═════ Texto fornecido

Este tema, em que culminam a imamologia e sua hierohistória, tem uma especial importância para a filosofia profética. Sem dúvida, a ideia do Imam Oculto foi projetada sucessivamente sobre vários Imames, mas não poderia ficar definitivamente configurada senão centrando-se na pessoa do Duodécimo Imam, com a que chega a sua culminação como Pleroma do Imamato. Os textos que a ele se referem, tanto em persa como em árabe, são consideráveis. (Recolheram-se as fontes: Saffar Qommi, 290/902, narrador e testemunha do XI Imam; Kolayni e seu discípulo No’Ani, século IV/X; Ibn Babuyeh, 381/991, cuja informação pro-cedia de uma testeunha contemporânea, Hasan Ibn Mokteb; Sheykh Mofid, 413/1022; Muhammad b. Hasan Tusi, 460/1068. As principais tradições estão recolhidas no volume XIII da enciclopédia de Majlisi. Todavia, em nossos dias, aparecem frequentemente no Irã livros sobre este tema: Elzam al-Nasiv, de Sheykh Ali Yazdi; Al-Kitab al-Abquari, de Allameh Nehavandi, etc. Somente algumas páginas de todo este material tem sido traduzidas ao francês.

══════════
═════ Dados fornecidos

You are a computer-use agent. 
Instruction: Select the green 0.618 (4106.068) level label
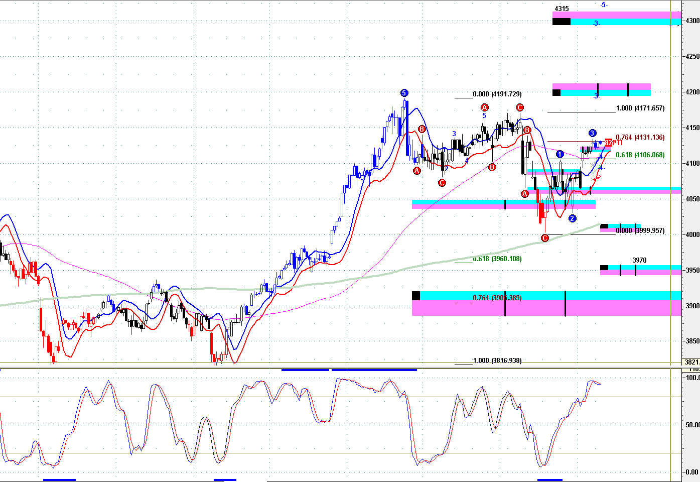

══════════

Instruções do exercício →
• a. No texto sobre o Imam Oculto, quais autores aparecem acompanhados de uma data no formato de dois anos separados por barra? Indique cada um com a data correspondente.
• b. Responda com base no texto sobre o Imam Oculto:
(i) Em que volume da enciclopédia de Majlisi estão recolhidas as principais tradições?
(ii) Quem é o autor de Al-Kitab al-Abquari?
(iii) Para que língua foram traduzidas algumas páginas deste material?

Respostas por ordem →
• a.
Saffar Qommi, 290/902
Ibn Babuyeh, 381/991
Sheykh Mofid, 413/1022
Muhammad b. Hasan Tusi, 460/1068

• b.
(i) No volume XIII.
(ii) Allameh Nehavandi.
(iii) Para o francês.